Wie üblich kann es keine absolute Sicherheit geben, ein Schlupfloch wird sich immer auftun, wenn man nur lange und ausdauernd genug sucht. Aber es ist wichtig, zum einen die rechtlichen Anforderungen zu erfüllen und zum anderen den unbedarften Drive-by-Angreifer auszusperren. Natürlich ist es schade, dass auf diese Weise harmlose Nutzer, die einfach nur einen WLAN-Zugang für einen schnellen E-Mail-Check benötigen, außen vor bleiben. Aber für die gibt es in Deutschland etwa 15.000 Hotspots.

Keine SSIDs senden

Der erste Schritt muss immer sein, sein eigenes WLAN so gut wie möglich zu verstecken. Wenn niemand weiß, dass ein Funknetzwerk existiert, wird es auch keine Angriffe geben. Dazu erlauben alle aktuellen und fast alle älteren Access Points, die Ausstrahlung des Service Set Identifiers (SSID) zu unterbinden. Zugang zum Netz gibt es dann nur, wenn man den SSID explizit in den Client einträgt. Bei einer nicht-trivialen Buchstaben- und Zahlenkombination ist das zufällige Erraten ausgeschlossen. Man sollte also auch den Default-Namen, häufig der Name des Herstellers wie "Netgear" oder "Zyxel", tunlichst verändern, um Rückschlüsse auf die verwendete Hardware und den Einsatzort wie "Charlys Cafe" zu vermeiden.

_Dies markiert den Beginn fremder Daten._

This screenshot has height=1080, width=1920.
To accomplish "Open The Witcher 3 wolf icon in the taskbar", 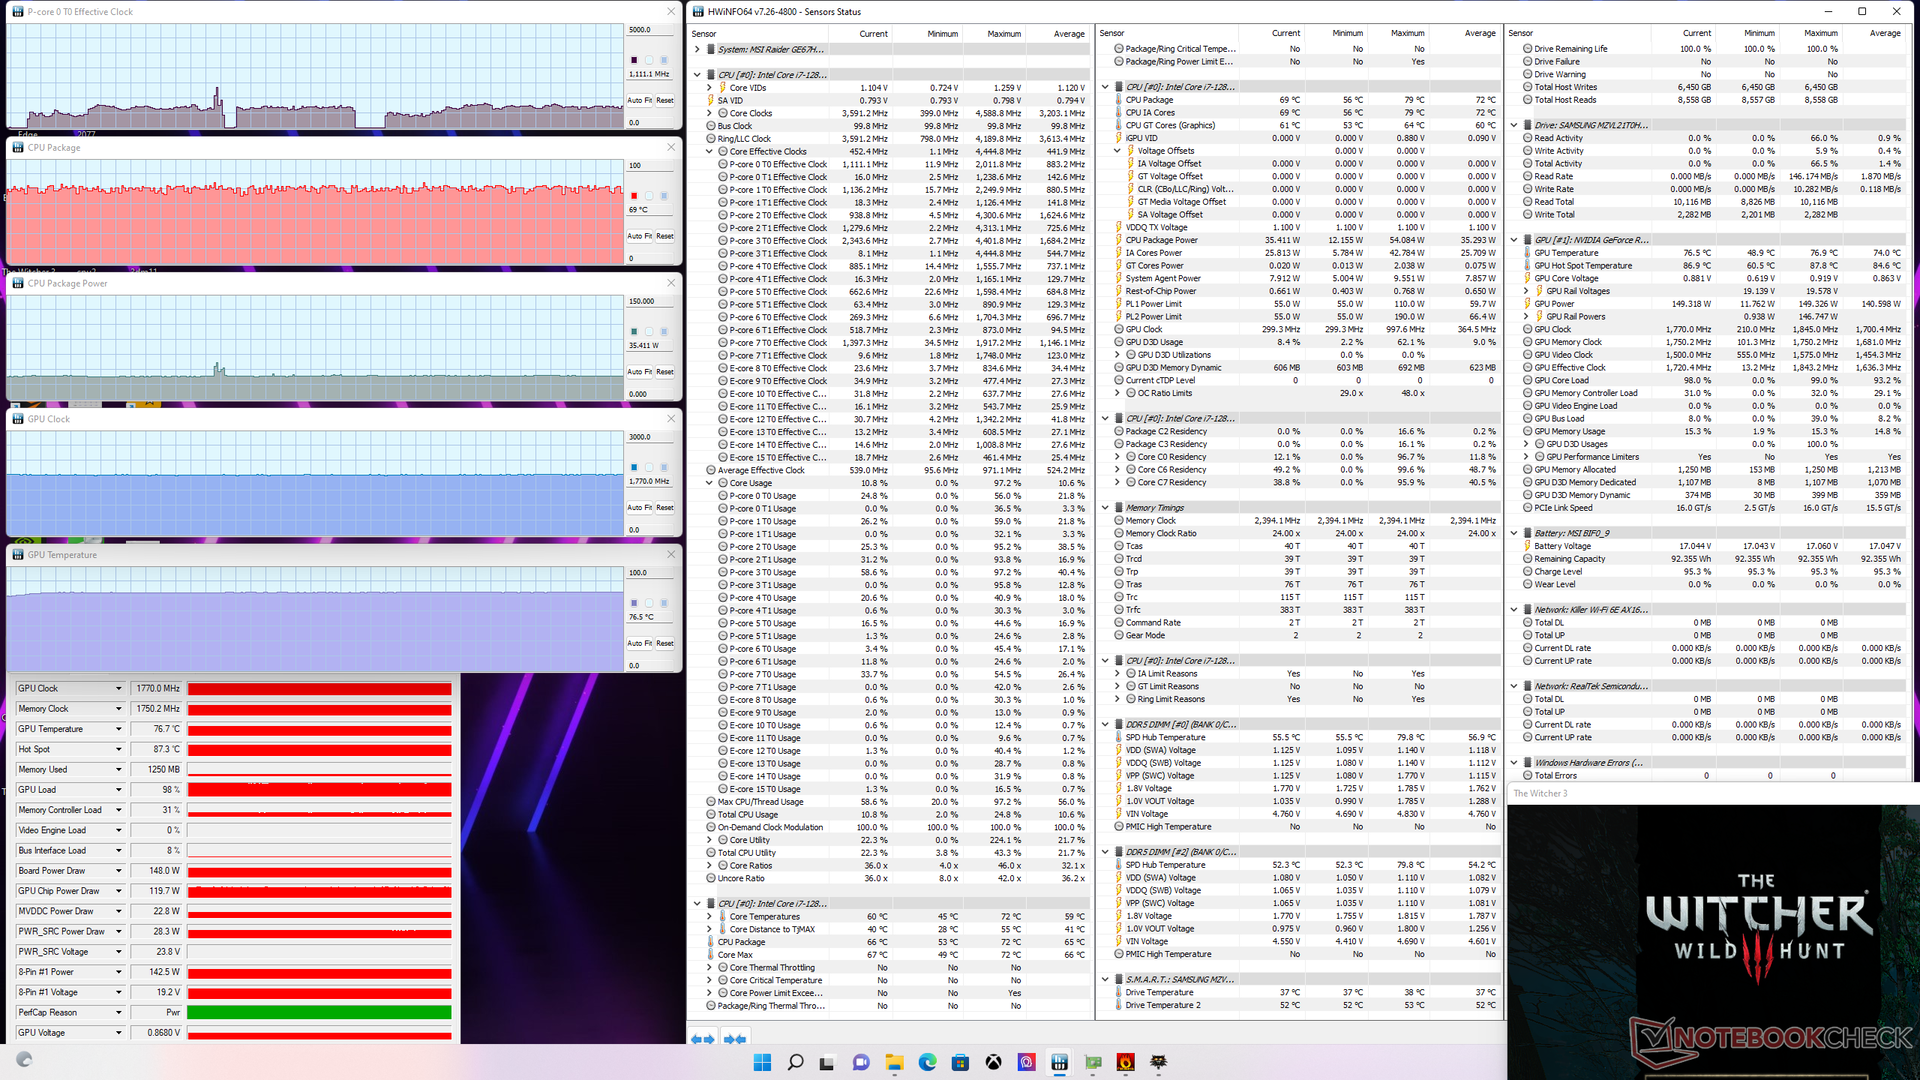I will pos(1159,1062).
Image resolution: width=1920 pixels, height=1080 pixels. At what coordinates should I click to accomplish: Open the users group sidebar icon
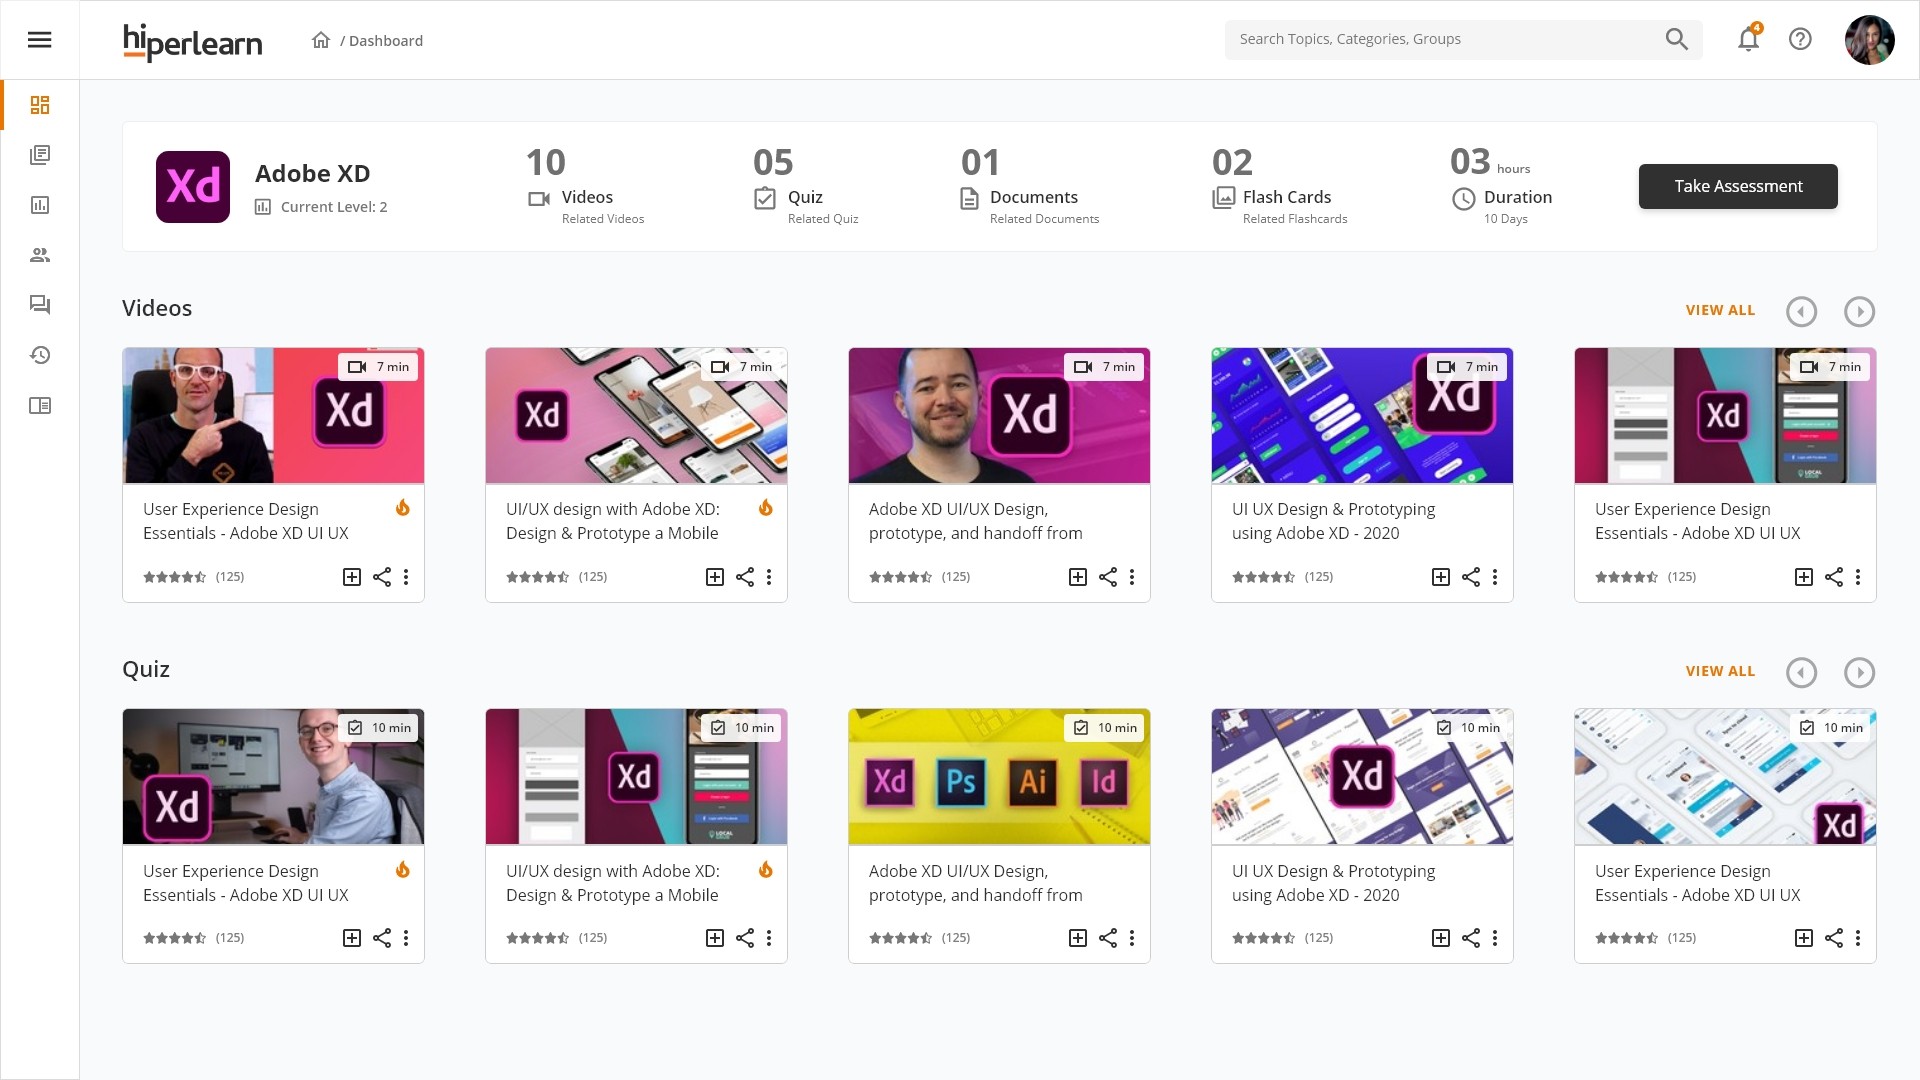pyautogui.click(x=40, y=255)
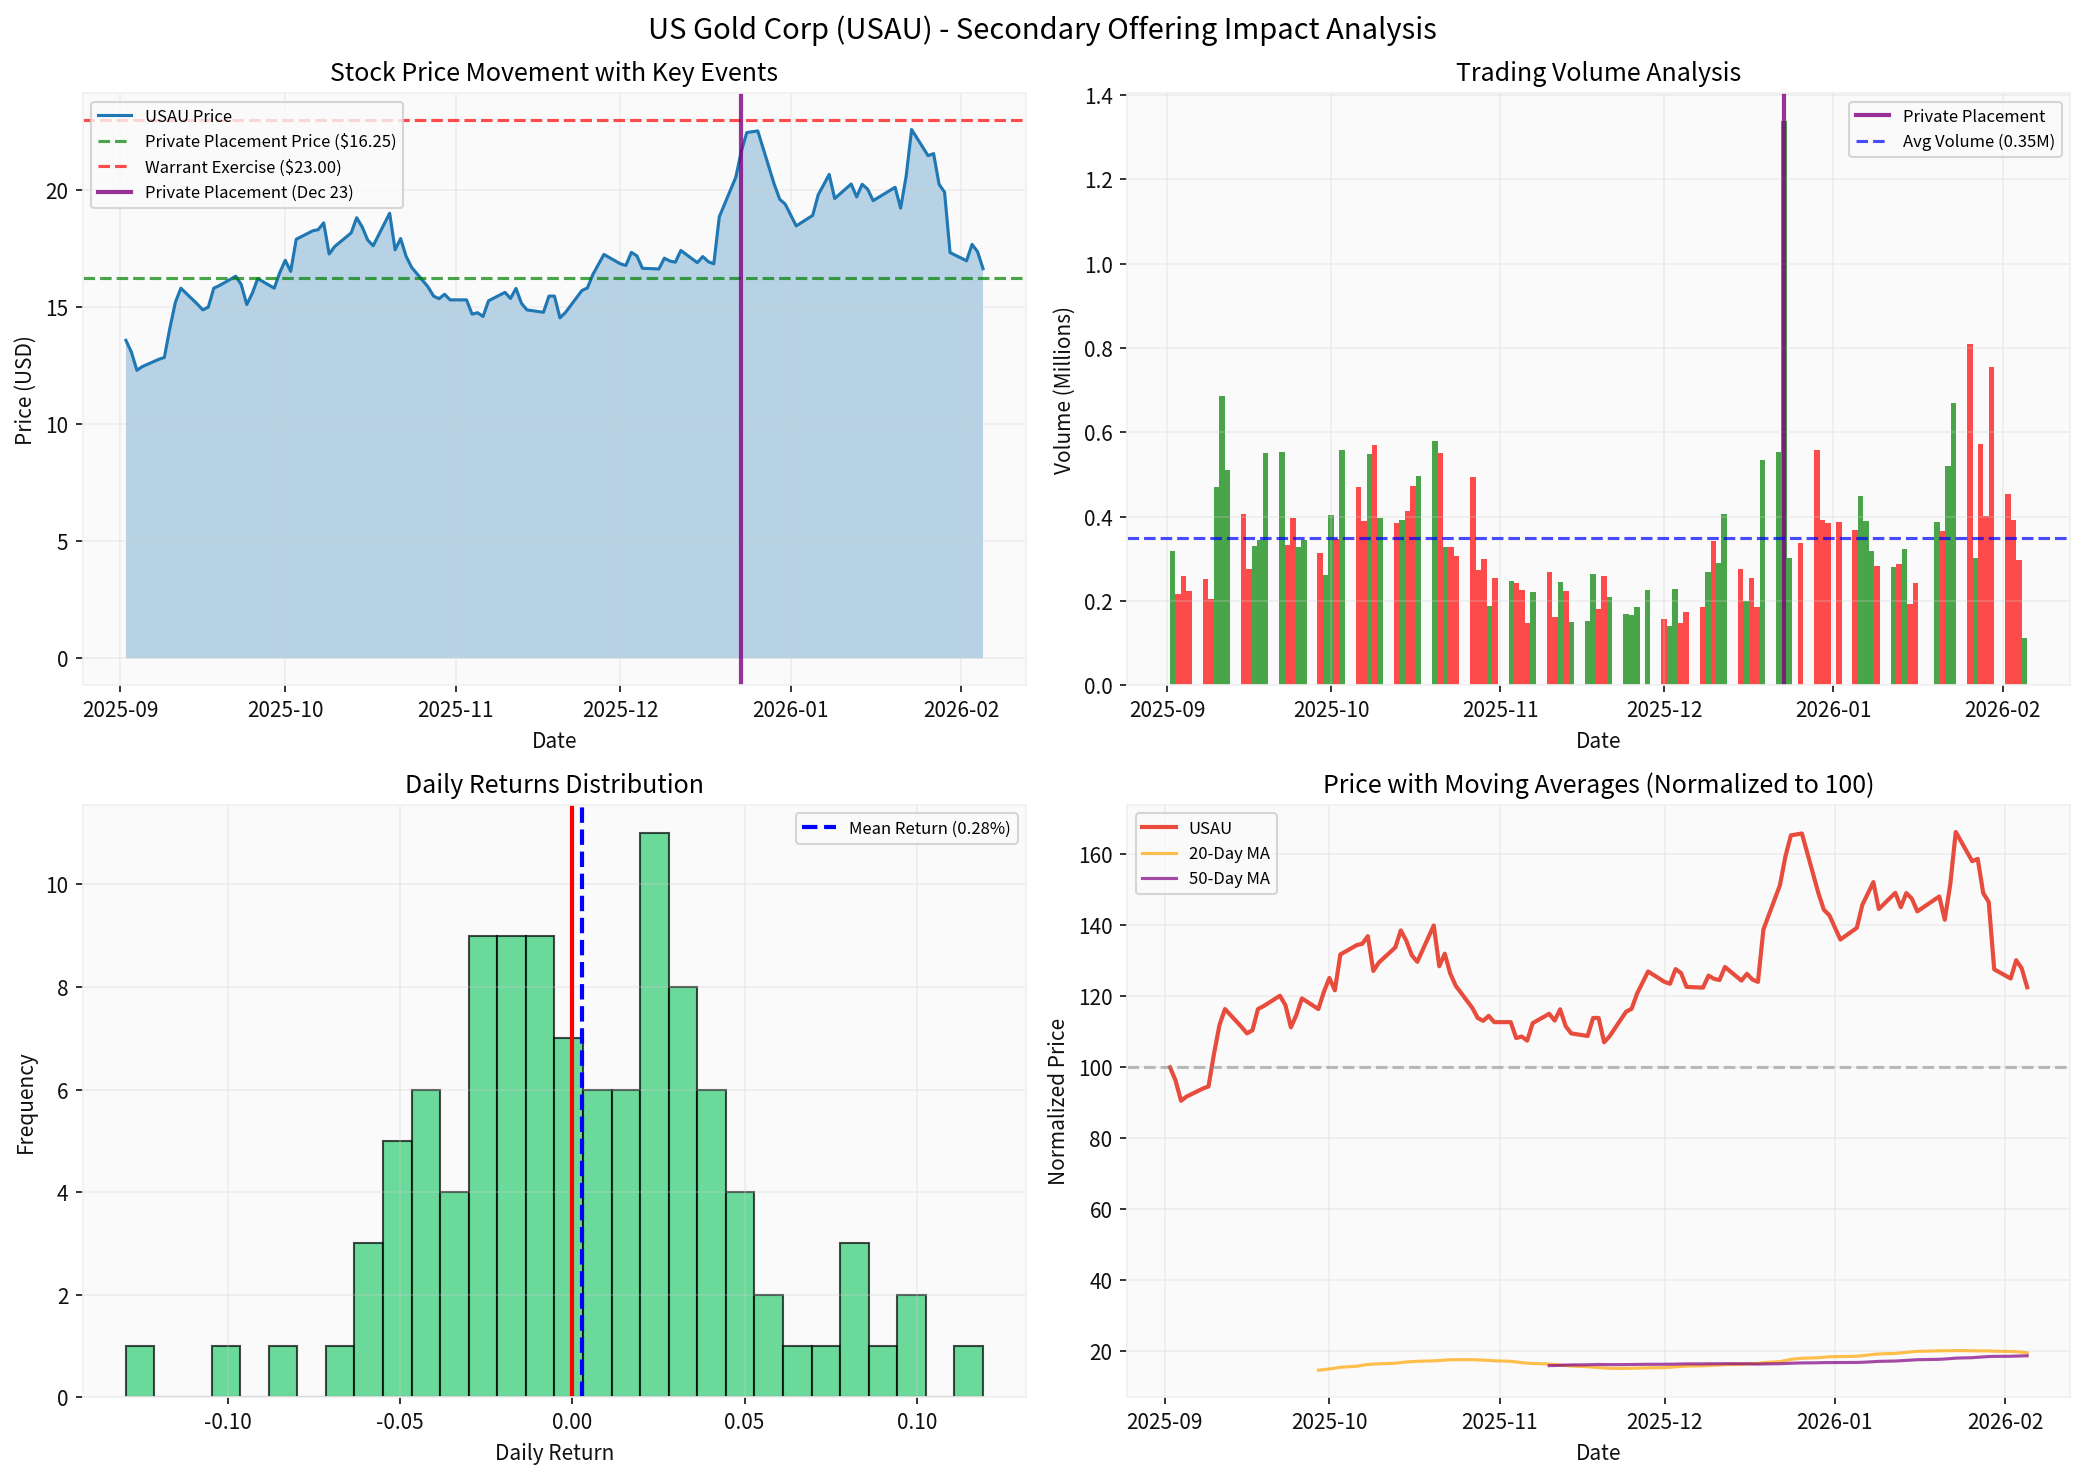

Tarnmodus: Ein Klick auf diese Funktion schaltet den SSID Broadcast ab.
Tarnmodus: Ein Klick auf diese Funktion schaltet den SSID Broadcast ab.

Der SSID dient bei der Anmeldung an einem WLAN und beim Handover zwischen zwei benachbarten Funkzellen dazu, den nächsten Access Point zu finden. Die maximale Länge eines SSIDs beträgt 32 Byte, seine Übertragung geschieht auf Layer-2 als Parameter in einem speziellen, in regelmäßigen Abständen übertragenen Paket, dem sogenannten Beacon Frame. Dieser Mechanismus, der SSID Broadcast, lässt sich über die Benutzeroberfläche des Access Points abstellen.

Allerdings hilft diese Maßnahme nur gegen flüchtige Beobachter. Wer sich mit drahtlosen Netzwerken auskennt und in der Lage ist, einen Protokoll-Analyzer zu bedienen, kann aus mitgeschnittenen Paketen die SSID extrahieren. Zudem sollte man sich auf mögliche Probleme mit bestimmten Endgeräten einstellen. So konnte Windows XP SP2 keine Verbindung zu WLANs aufbauen, bei denen der SSID Broadcast abgeschaltet war.